Tanit., en phénico-punique : Tnt, exceptionnellement Tynt ou Tmt, est un théonyme sémitique qui pourrait se rattacher au piël tanne du verbe tny, « se lamenter », « pleurer ». Dans cette hypothèse, la «  tan nît » serait une « pleureuse » et l'acception première du terme pourrait se faire jour, au Xe/ IXe s. av. J-C, dans une inscription en pseudo-hiéroglyphes louvites de Til- Barsip, où le mot ta-ni-ti, par ailleurs inconnu en : louvite, désigne une hiérodule consacrée au dieu de l'orage . Cette interprétation rendrait intelligible le nom complet de la Tanit punique « Pleureuse en face de Baal », et se rattacherait à la tradition iconographique de la Venus lu gens.

En tout cas, l'explication du nom de Tanit. à partir du Libyque ne saurait plus être retenue, puisque le théonyme apparaît d'abord en Orient. Par ailleurs, sa dérivation du nom d'Anat ('nt) est philologiquement insoutenable et l'on ne peut prendre au sérieux son interprétation dans le sens d'un féminin de Tannin, nom d'un dragon marin de la mythologie ouest- sémitique.

 

Sa Diffusion :

 

Le théonyme Tanit est attesté en Orient à partir de la première moitié du VIe siècle av. J-C., mais n'apparaît à Carthage qu'à la fin du Ve ou au début du IVe s av. J-C.

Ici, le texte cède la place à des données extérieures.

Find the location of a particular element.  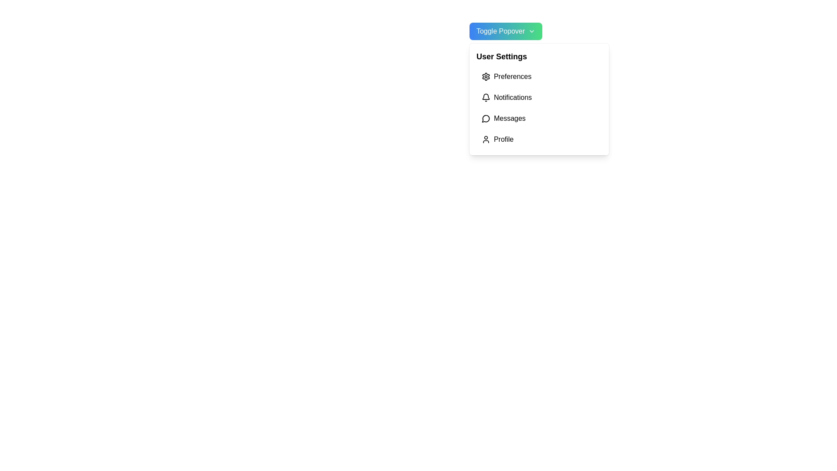

the bell icon that represents notifications, located is located at coordinates (485, 97).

Il se manifeste d'abord dans le théonyme double Tnt- 'strt, « la Tanit d'Astarté », sur une plaquette provenant d'un petit sanctuaire de Sarepta , et dans l'anthroponyme Gr-Tnt (« Client/Fidèle de Tanit »), attesté à Sidon et à Kition. Le théonyme apparait ensuite sur une lampe à huile d'époque perse, dans le nom propre du Sidonien « bd-Tnt » (« Serviteur de Tanit »), gravé sur une stèle d'Athènes, et sur des tessères du IIIe/IIe s av.J-C , où il est écrit Tmt. Ces tessères portent l'épigraphe bn(t) Tmt, « crypte de Tanit », référence probable à une salle souterraine, où devaient se tenir les banquets sacrés.

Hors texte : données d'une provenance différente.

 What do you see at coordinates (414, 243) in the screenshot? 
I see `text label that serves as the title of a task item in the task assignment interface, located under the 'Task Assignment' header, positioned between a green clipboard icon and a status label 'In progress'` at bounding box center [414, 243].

Par ailleurs, la toponymie libanaise ('Aqtantt, 'Aïtantt, Kfar Tantt) a gardé la trace du culte de Tanit et son épithète Pane Baal se retrouve au IIe s. ap. J .C. sur des monnaies d'Ascalon.

En Occident, le nom de Tanit n'apparaît sur les stèles de Carthage que vers 400 av. J-C et y précède constamment le nom de Baal Hamon . En dehors des inscriptions du tophet de Salammbô, on ne rencontre que la « Tanit du Liban », mais le culte de Tanit a atteint aussi «  Thinissut » , Hadrumète , Constantine, Malte, Tharros , Nora , Lilybée , Palerme et Ibiza, où la grotte d'Es Cuieram lui était consacrée. Il convient d'ajouter à cette liste tous les sites africains et autres où l'on vénérait la Junon Caelestis, dont l'identité recouvrait celle de Tanit, à l'époque romaine.

 

Le culte de Tanit :

 

Le culte de Tanit est généralement associé à celui d'Astarté , tant à Sarepta qu'à Carthage et à Malte . Le nom double de « Tanit d'Astarté », qui livre la plus ancienne attestation du théonyme, paraît même indiquer que Tanit est une hypostase d'Astarté, incarnant la déesse associée au dieu de la végétation. Certaines monnaies de Malte et d' Arqa la figurent drapée dans un vêtement de deuil et un autel romain des environs de Byblos la représente en Venus lugens à côté d'un Osiris gainé (Sadambaal) , dans la fonction d'Isis .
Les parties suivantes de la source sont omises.